» **Excerpt**:
────────

January 18, 1989 GMT

YELLOW SPRINGS, Ohio (AP) _ A brother of one of three voting rights workers killed in Mississippi in 1964 is unhappy with the re-enactment of the slayings in the film ″Mississippi Burning.″

″The movie is terribly dishonest and very racist,″ said Stephen Schwerner, whose brother Michael was one of the victims. ″It terribly distorts the realities of 1964.″

The executive director of the National Association for the Advancement of Colored People agreed. ″Mississippi Burning″ rewrites history and ″reeks with dishonesty, deception and fraud,″ Benjamin Hooks said in a statement issued Wednesday from NAACP headquarters in Baltimore.


″Blacks in the film are portrayed as cowed, submissive and blank-faced. They are used as a backdrop when in reality they were the principals. This is a gross libel on the many black Mississippians who, even knowing they could be murdered with impunity and nothing would ever be done, still sought time and time again the right to vote,″ Hooks said.

Schwerner, 51, dean of students at Antioch College in this southwest Ohio community, said Tuesday he is less concerned about the historical accuracy of the movie than he is about its depictions of blacks and federal officials.

He said the movie portrays blacks as passive spectators in the civil rights movement in the South and the FBI as a champion of civil rights.

″In general, the FBI was an enemy of the civil rights movement,″ said Schwerner, who was a member of the Congress of Racial Equality and active in civil rights demonstrations in New York City and during his college days in Yellow Springs.

″They had to be dragged into the case kicking and screaming by Lyndon Johnson, and only then because two of the victims were white,″ Schwerner said.

Hooks said it was unconscionable to depict the FBI as the good guys.

″Under J. Edgar Hoover, who despised blacks and despised most expecially Dr. Martin Luther King, the FBI was not a friend of blacks, but an enemy who spied on the movement and was not above using its own bag of dirty tricks.

Michael Schwerner, Andrew Goodman and James Chaney disappeared in Neshoba County, Miss., after they were arrested and jailed briefly for speeding on June 21, 1964, while they were trying to gather information on a church bombing. Their bodies were found buried in an earthen dam about two months later.


Seven people, including a deputy sheriff, were convicted of conspiracy charges in connection with the slayings.

The movie’s director, Alan Parker, has emphasized that ″Mississippi Burning″ is fiction. But Schwerner said so many details of the film are factual - even down to the Ku Klux Klan nickname for his brother, ″Goatee″ - that the distinction between fact and fiction is intentionally blurred. And that makes the larger distortions that much more disturbing, he said.

″There are black kids and white kids who are going to see that movie and will walk out believing that the FBI was the moving force behind the civil rights movement and behind the destruction of the KKK, and that’s just grossly dishonest,″ Schwerner said. ″It’s like reading in some history books that all blacks were perfectly happy on slave plantations.″

The FBI secretly tapped Schwerner’s parents’ phone following his brother’s disappearance at the age of 24, he said.

Through the Freedom of Information Act, Schwerner recently obtained a copy of a letter from Hoover to Attorney General Robert Kennedy requesting the wiretap, Schwerner said. Hoover suspected the disappearances may have been a hoax and publicity stunt, he said.

────────

» **Directions**:
1. Reproduce the passage of the article on "Mississippi Burning" that begins with the words containing "The FBI secretly" and ends with "stunt, he said.".
2. In the article on "Mississippi Burning," where were the bodies of the three voting rights workers found?

» **Recorded data**:
────────

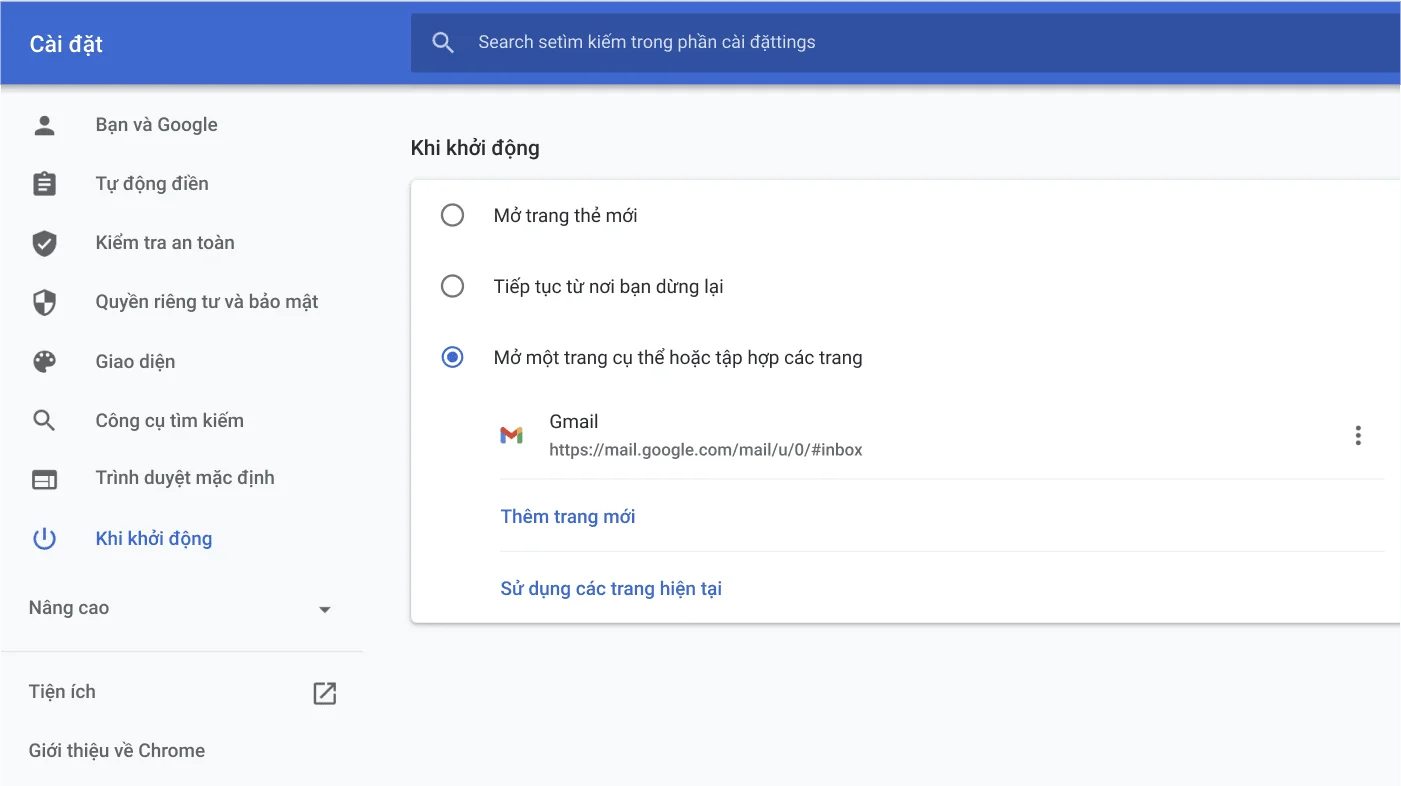
Task: Open the three-dot menu for the Gmail entry
Action: [1358, 434]
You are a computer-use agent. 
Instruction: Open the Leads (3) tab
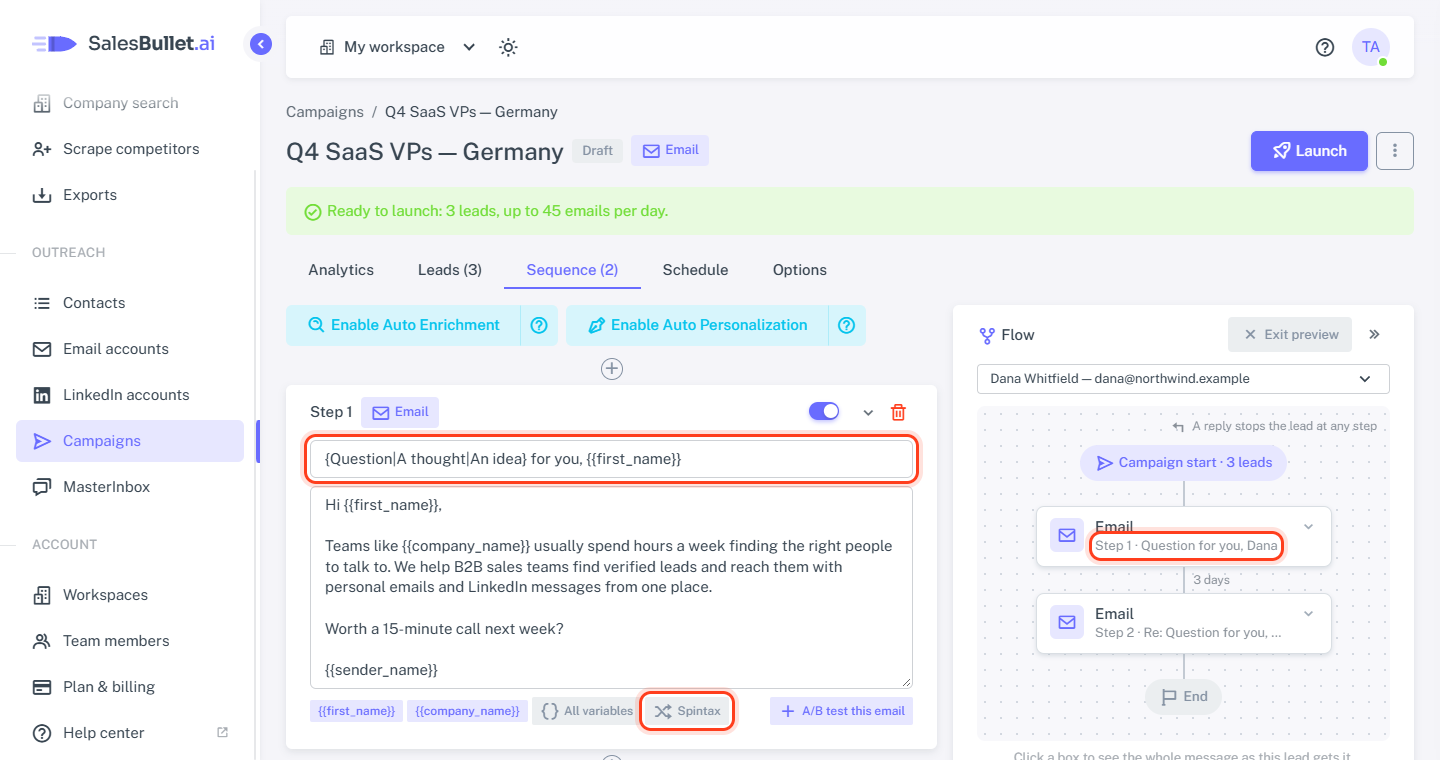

────────

» **Results of the exercise**:
1.
The FBI secretly tapped Schwerner’s parents’ phone following his brother’s disappearance at the age of 24, he said.

Through the Freedom of Information Act, Schwerner recently obtained a copy of a letter from Hoover to Attorney General Robert Kennedy requesting the wiretap, Schwerner said. Hoover suspected the disappearances may have been a hoax and publicity stunt, he said.

2. Buried in an earthen dam, about two months after they disappeared.